Congrats on the work.

Now this is something I'd be willing to use. I've never used cryptocurrencies
before because of POW (I believe it is a fad). But trust based crypto is
something that will likely change the world like the internet, and this or
something like this is gonna be it. No more banking gatekeepers. No more
private credit scores.

------
d10
Interesting! For folks who like this idea, I recommend looking up Ryan
Fugger's Ripplepay
([https://classic.ripplepay.com/](https://classic.ripplepay.com/)). That was
inspiration for Ripple Labs, who unlike Offset did go the cryptocurrency route
(XRP).

I appreciate that Offset is not spawning a cryptocurrency where it doesn't
need one. There are other projects influenced by Ripple and Ripplepay which
are also not their own currency. For example Synchronized Network Accounting
Protocol
([https://michielbdejong.com/blog/20.html](https://michielbdejong.com/blog/20.html))
and Interledger Protocol
([https://interledger.org/](https://interledger.org/)).

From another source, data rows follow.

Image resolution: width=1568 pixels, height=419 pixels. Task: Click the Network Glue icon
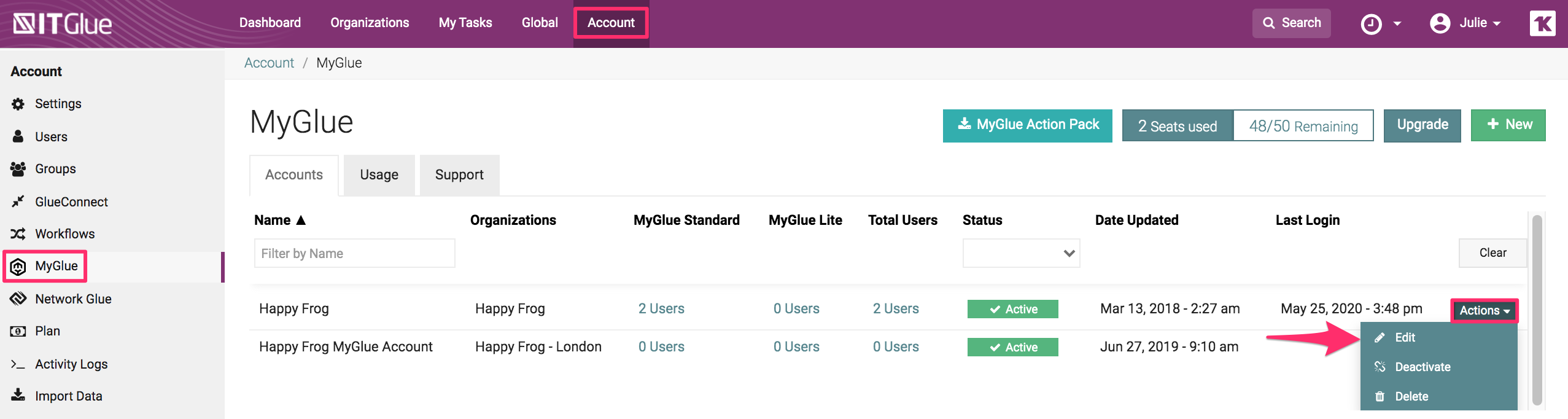(18, 299)
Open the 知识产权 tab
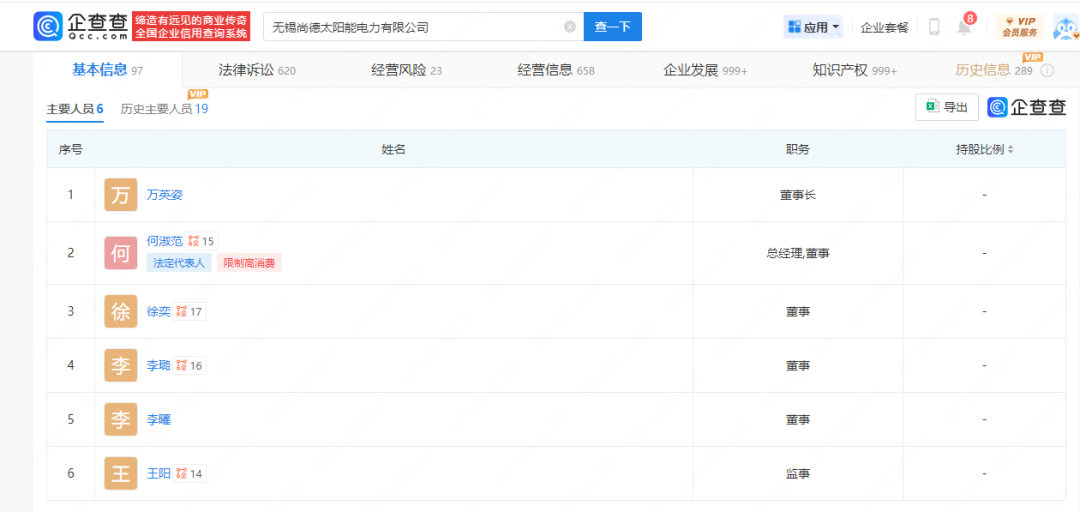Screen dimensions: 1080x512 tap(854, 70)
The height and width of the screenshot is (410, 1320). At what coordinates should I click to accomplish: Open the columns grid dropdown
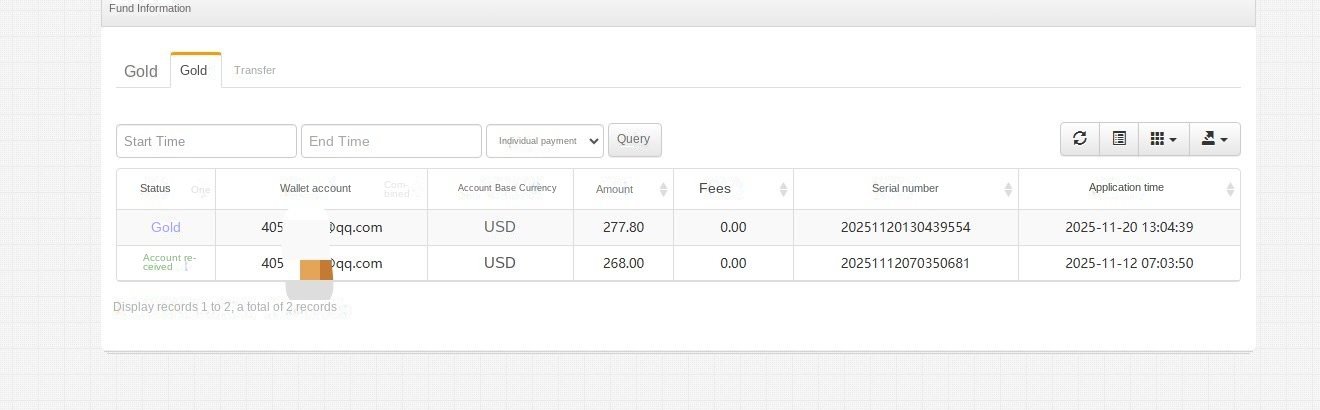tap(1163, 139)
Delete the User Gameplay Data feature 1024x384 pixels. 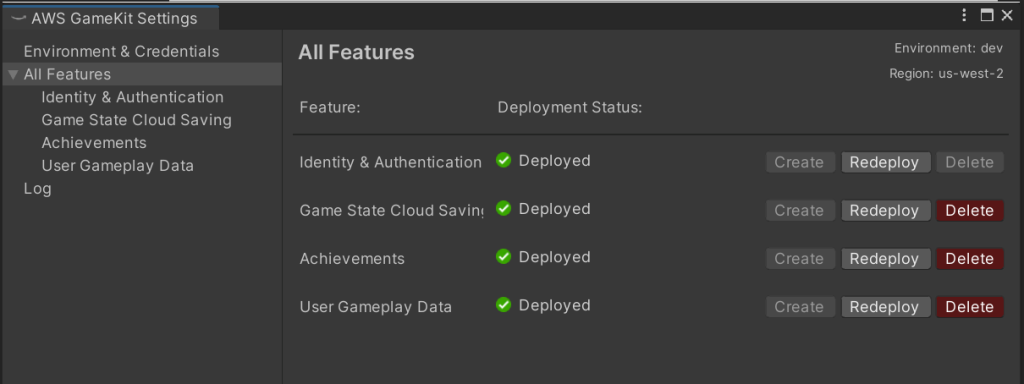(970, 308)
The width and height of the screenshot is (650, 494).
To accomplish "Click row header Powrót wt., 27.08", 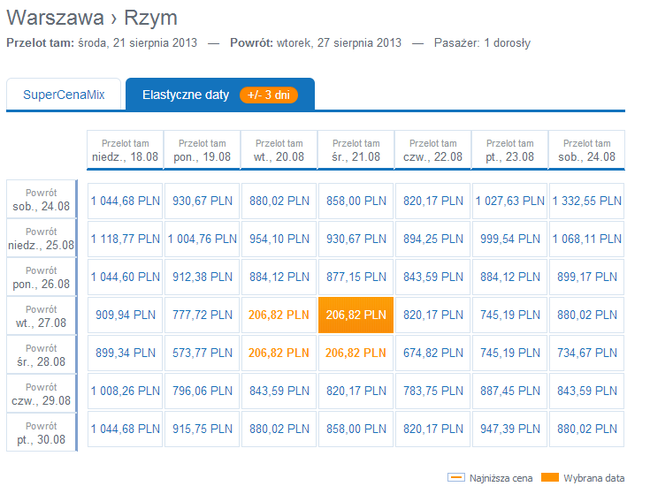I will tap(43, 316).
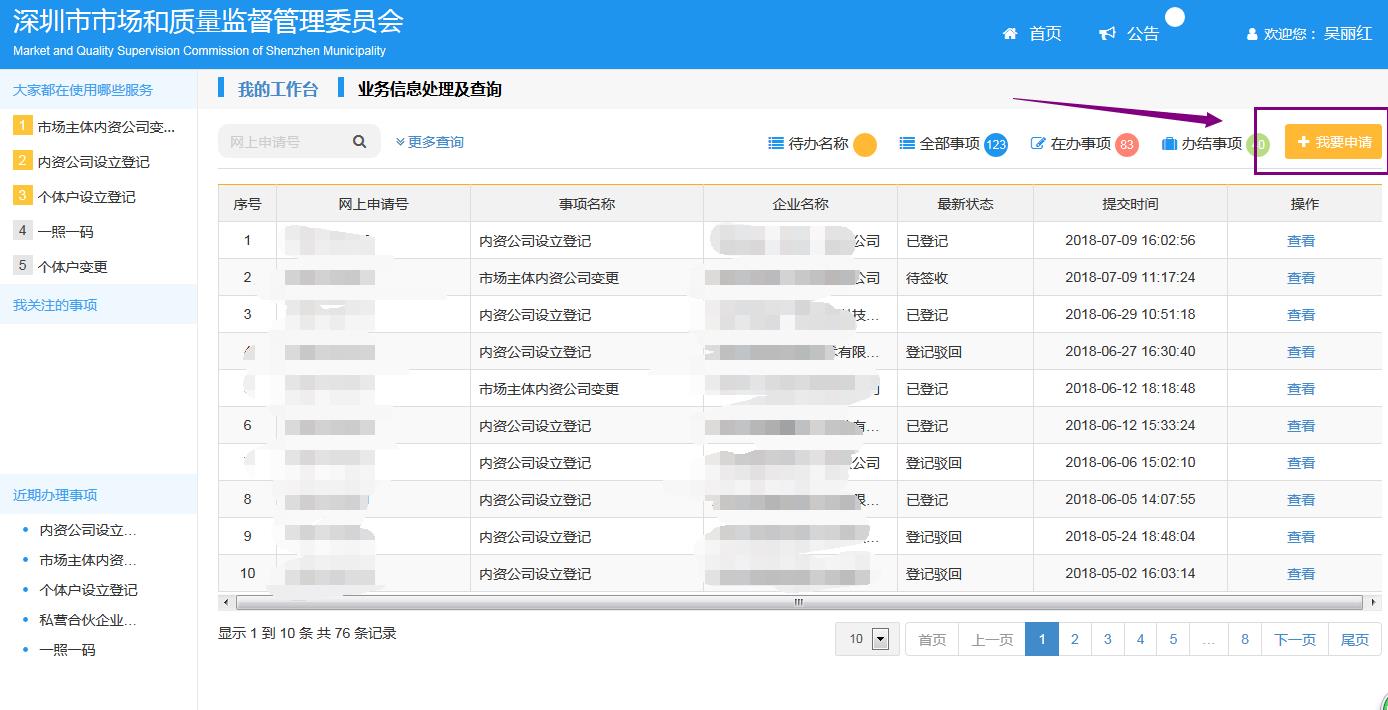This screenshot has height=710, width=1388.
Task: Click 查看 link for row 1
Action: pos(1301,241)
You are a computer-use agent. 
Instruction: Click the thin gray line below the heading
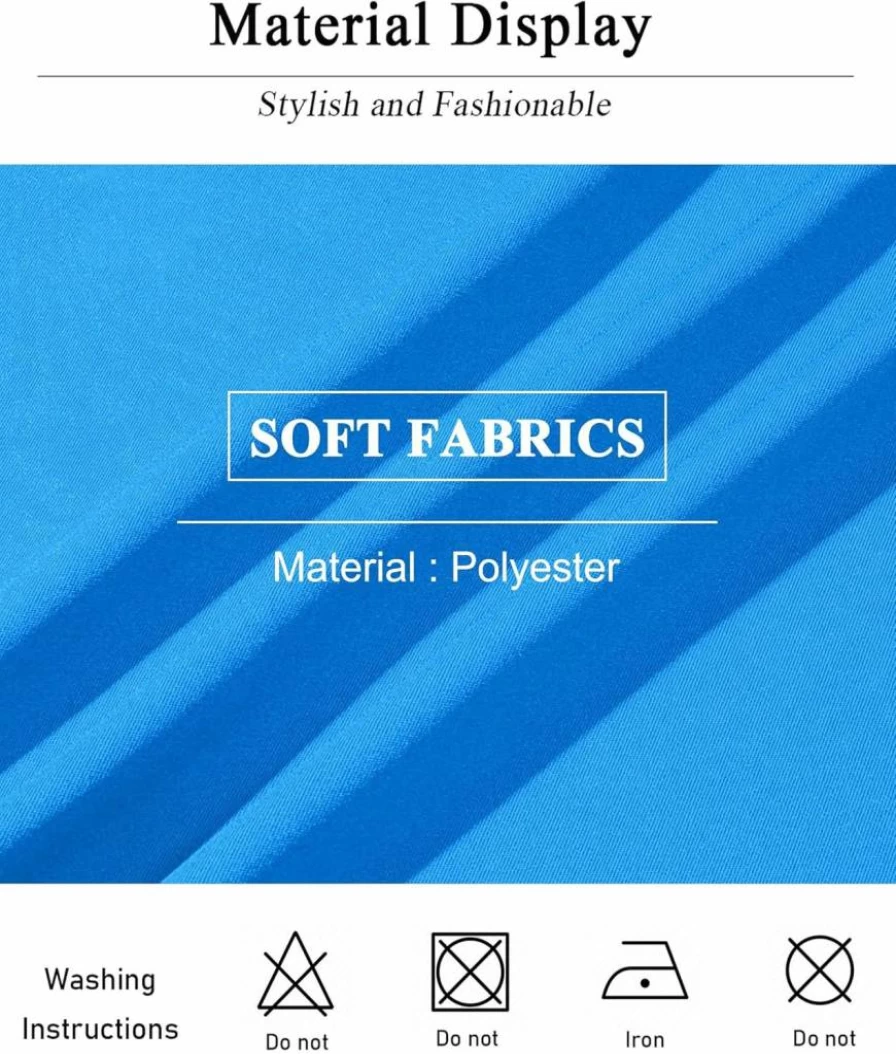446,77
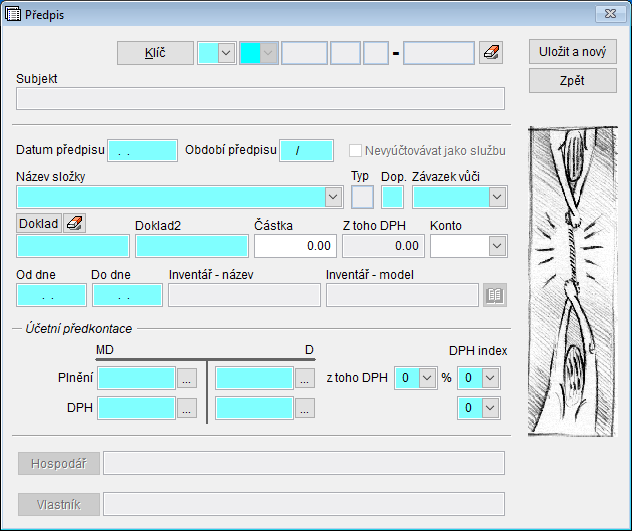The width and height of the screenshot is (632, 531).
Task: Open the inventory book icon
Action: (x=494, y=295)
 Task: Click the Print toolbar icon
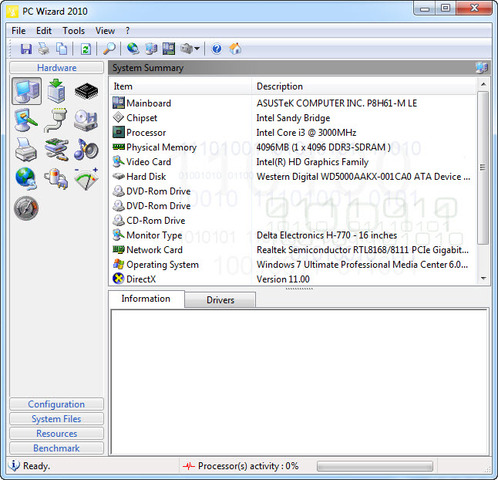click(44, 49)
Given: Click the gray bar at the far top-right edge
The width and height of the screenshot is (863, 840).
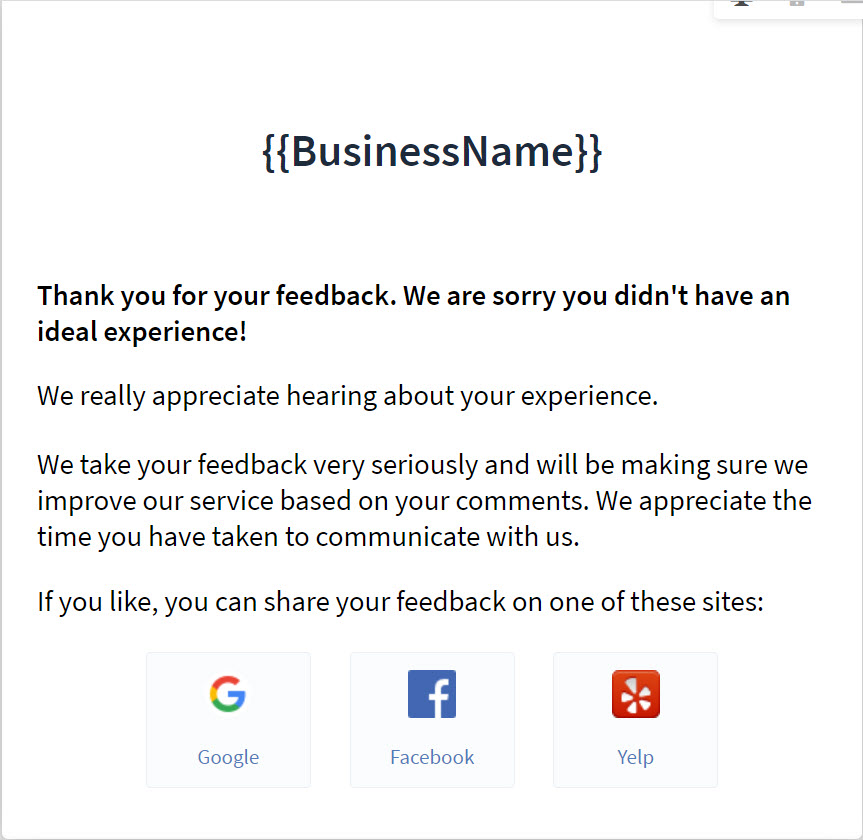Looking at the screenshot, I should [x=851, y=3].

One of the thought provoking ideas in interledger is that a single payment can
be delivered in packets. Meaning that if Alice is making a payment to Bob,
some of that payment might go through an intermediary Ivan and some of that
same payment might go through Isaac. I haven't read much about Offset, but I
saw that it described payments as atomic. Interledger specifically decides not
to be atomic. This is not what most people expect with payments, but giving up
atomicity gets other nice qualities. For example, if Alice is making a large
payment to Bob, they are not limited by the liquidity of any one intermediary.
Like data finding an efficient route on the internet, a payment can find an
efficient route over interledger.

Glad to know about Offset. I'll add it to my list of interesting network money
projects.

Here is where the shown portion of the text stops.